A maior parte dos trabalhadores portugueses que permanecerão na base das Lajes já foi colocada em lugares deixados vagos durante a redução do contingente norte-americano, mas mais de 100 continuam a ter dúvidas sobre o posto que irão ocupar.

Desde o dia 11 de setembro já deixaram a base das Lajes, na ilha Terceira, cerca de 140 trabalhadores portugueses, que assinaram rescisões por mútuo acordo, com direito a indemnizações e nalguns casos acesso à reforma.

As saídas ocorrem de forma faseada, de 15 em 15 dias, e até março deverão deixar a infraestrutura militar no concelho da Praia da Vitória, nos Açores, perto de 420 funcionários portugueses, mas cerca de 370 optaram por continuar a trabalhar na base das Lajes.

Pelas contas da Comissão Representativa dos Trabalhadores (CRT), que não tem números oficiais, mais de 250 trabalhadores terão sido recolocados diretamente nos postos deixados vagos, mas segue-se agora um processo "complexo e moroso".

"O objetivo da CRT é que ao chegar ao fim do processo todos os trabalhadores que queiram continuar a trabalhar na base das Lajes assim o possam fazer, que não haja despedimentos involuntários", salientou, em declarações à Lusa, o presidente da CRT, Bruno Nogueira.

Na passada segunda-feira, abriu um concurso interno para o preenchimento de 170 vagas, decorrendo as inscrições até sexta-feira. No entanto, segundo Bruno Nogueira, todos os trabalhadores podem concorrer, mesmo aqueles que, já tendo sido colocados diretamente, procuram uma vaga melhor.

Os trabalhadores que aceitaram assinar rescisões por mútuo acordo tinham, na sua maioria, carreiras longas e ocupavam cargos que exigiam qualificações mais elevadas.

Entre os trabalhadores que não foram colocados diretamente há alguma "ansiedade", até porque há o risco de terem qualificações abaixo das necessidades exigidas nas vagas deixadas livres.

Ainda assim, Bruno Nogueira disse acreditar que existe "boa vontade" por parte dos norte-americanos para integrar todos os funcionários.

"Há esforços que estão ser feitos da parte diplomática, do Governo Regional, do Governo da República e da CRT, no sentido de ajustar algumas estratégias."

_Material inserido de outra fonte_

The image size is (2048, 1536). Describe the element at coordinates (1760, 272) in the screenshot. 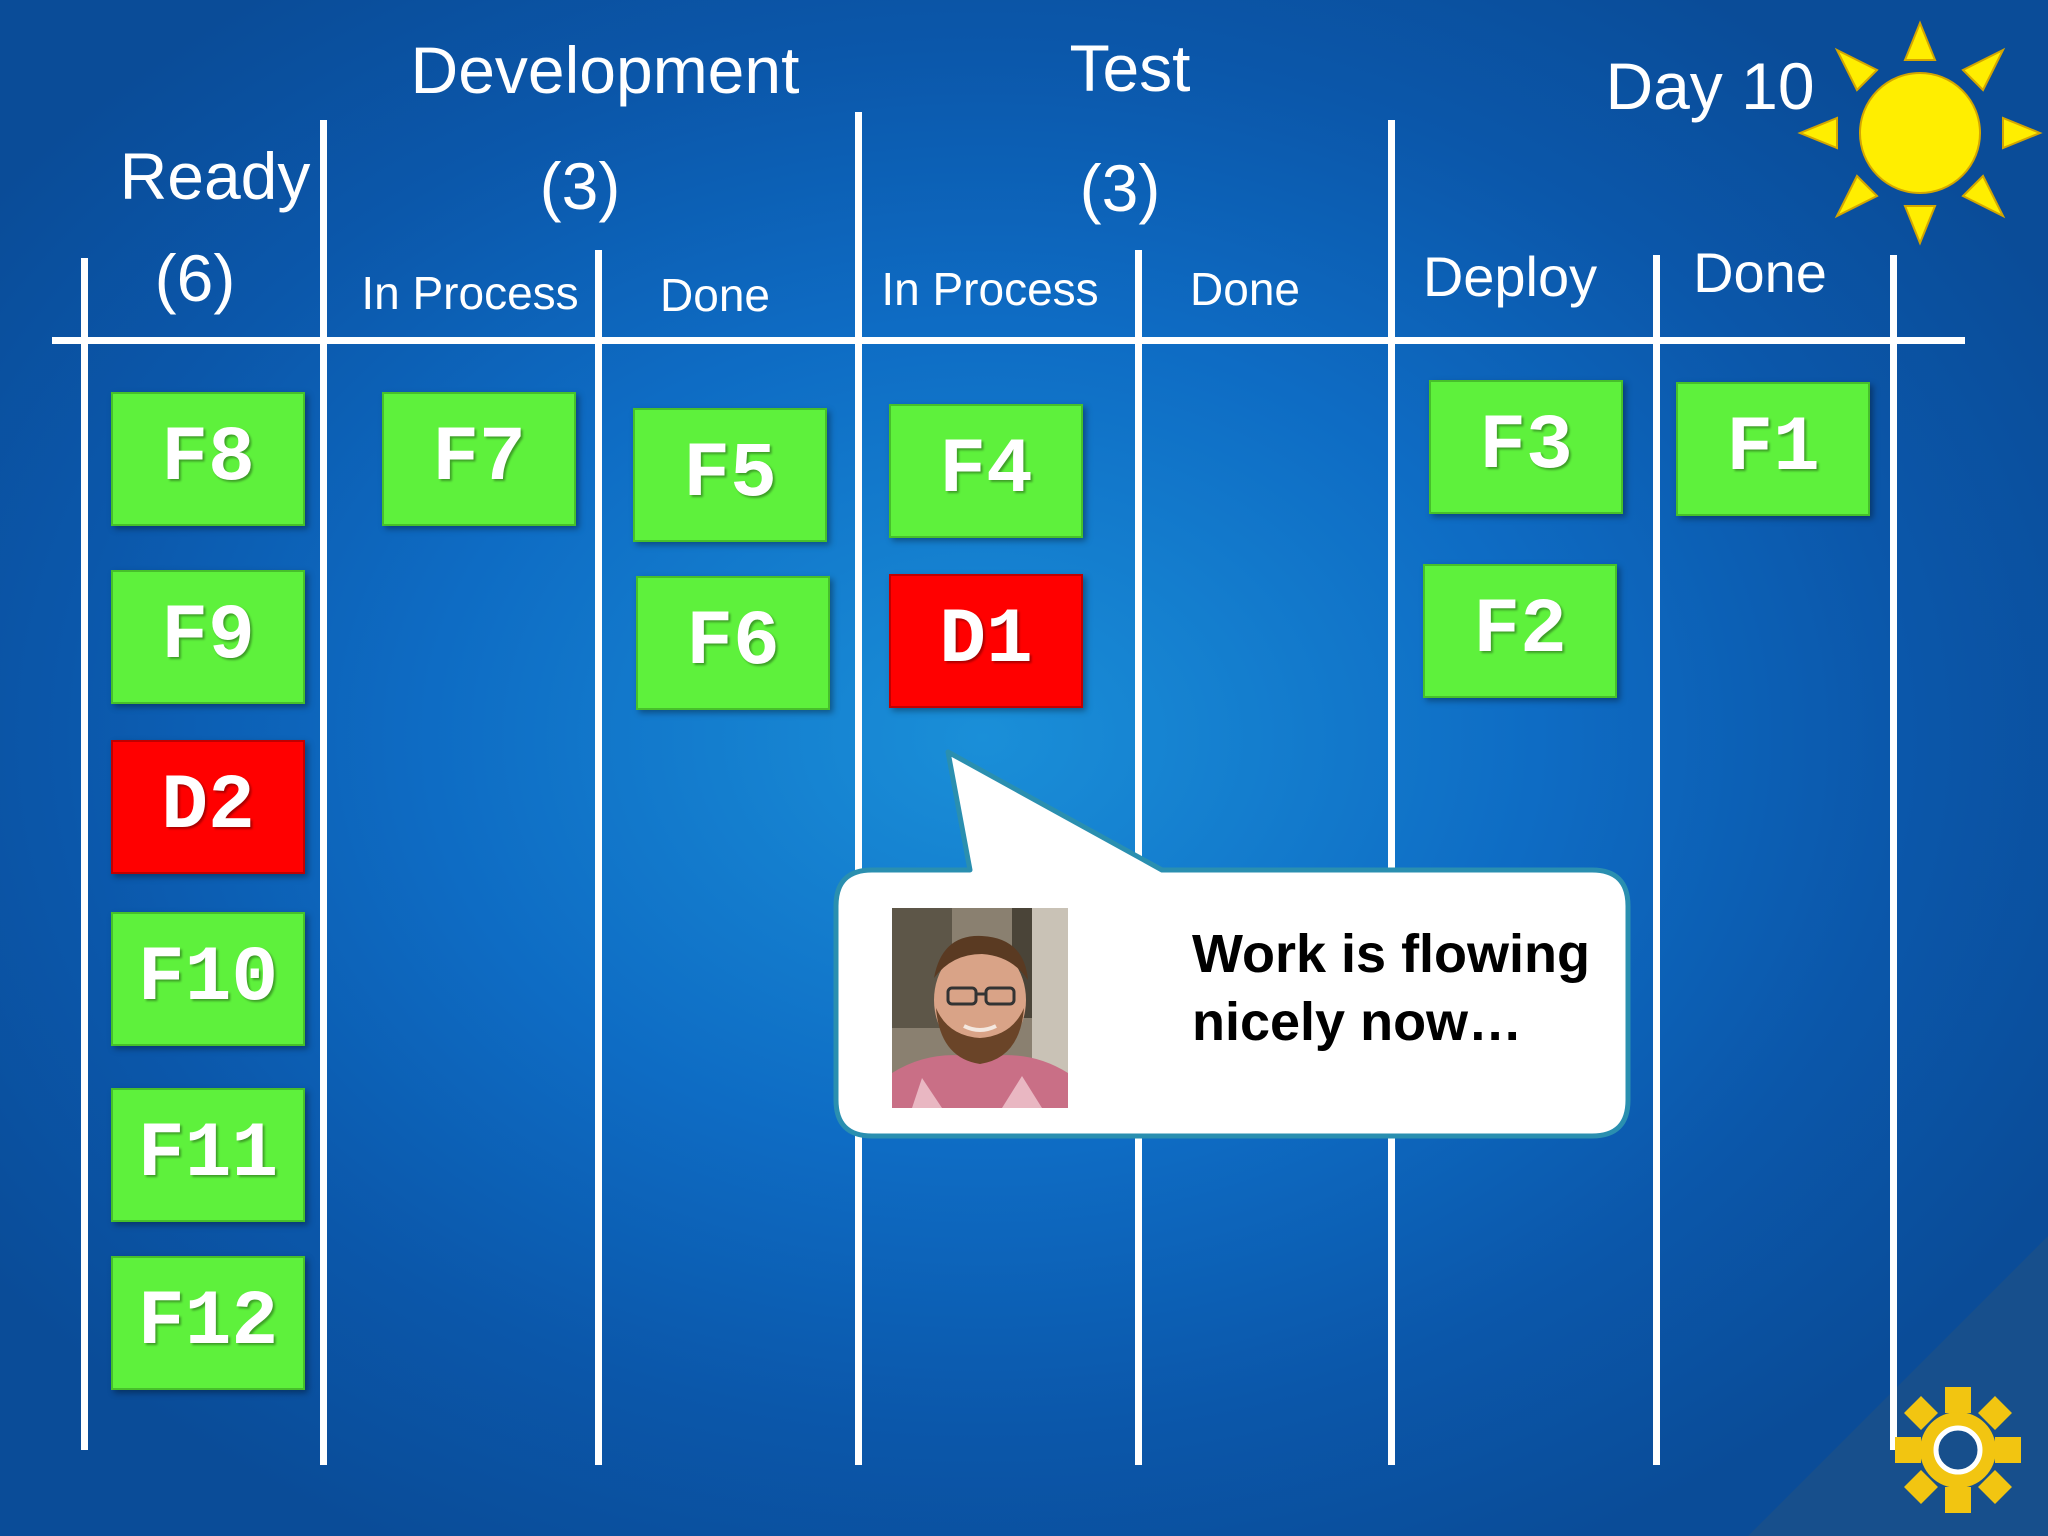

Só depois de conhecido o resultado do primeiro concurso de colocações será possível começar a avaliar as necessidades de trabalhadores qualificados e a eventual possibilidade de formação de alguns funcionários.

Na última reunião da Comissão Bilateral Permanente entre Portugal e os Estados Unidos da América (EUA), que ocorreu em Washington, a 16 de junho, os norte-americanos comprometeram-se a alargar de 378 para 405 o número de vagas a manter para trabalhadores portugueses na base das Lajes.

Se até março saírem, de facto, 420 funcionários, com rescisões por mútuo acordo, e se forem integrados os 370 funcionários restantes, ficam ainda por preencher 35 vagas.

Segundo Bruno Nogueira, só quando se completar também a redução de militares será possível avaliar as necessidades de funcionários portugueses e perceber se as 405 vagas propostas pelos Estados Unidos serão suficientes para colmatar as necessidades.

Os militares norte-americanos estão a deixar a base das Lajes também de forma gradual, à medida que vão terminando as suas comissões, estando previstos maiores fluxos de saídas em fevereiro e junho de 2016. O efetivo vai passar 650 para 165 militares.

Quanto às vagas para trabalhadores portugueses que poderão ficar por preencher, depois de concluído o processo de redução, Bruno Nogueira lembrou que a infraestrutura já teve muitos funcionários temporários, que já têm formação e experiência.

Esta sexta-feira volta a deixar a base das Lajes um grupo de trabalhadores que assinaram rescisões por mútuo acordo, mas a CRT não tem informações sobre o número concreto.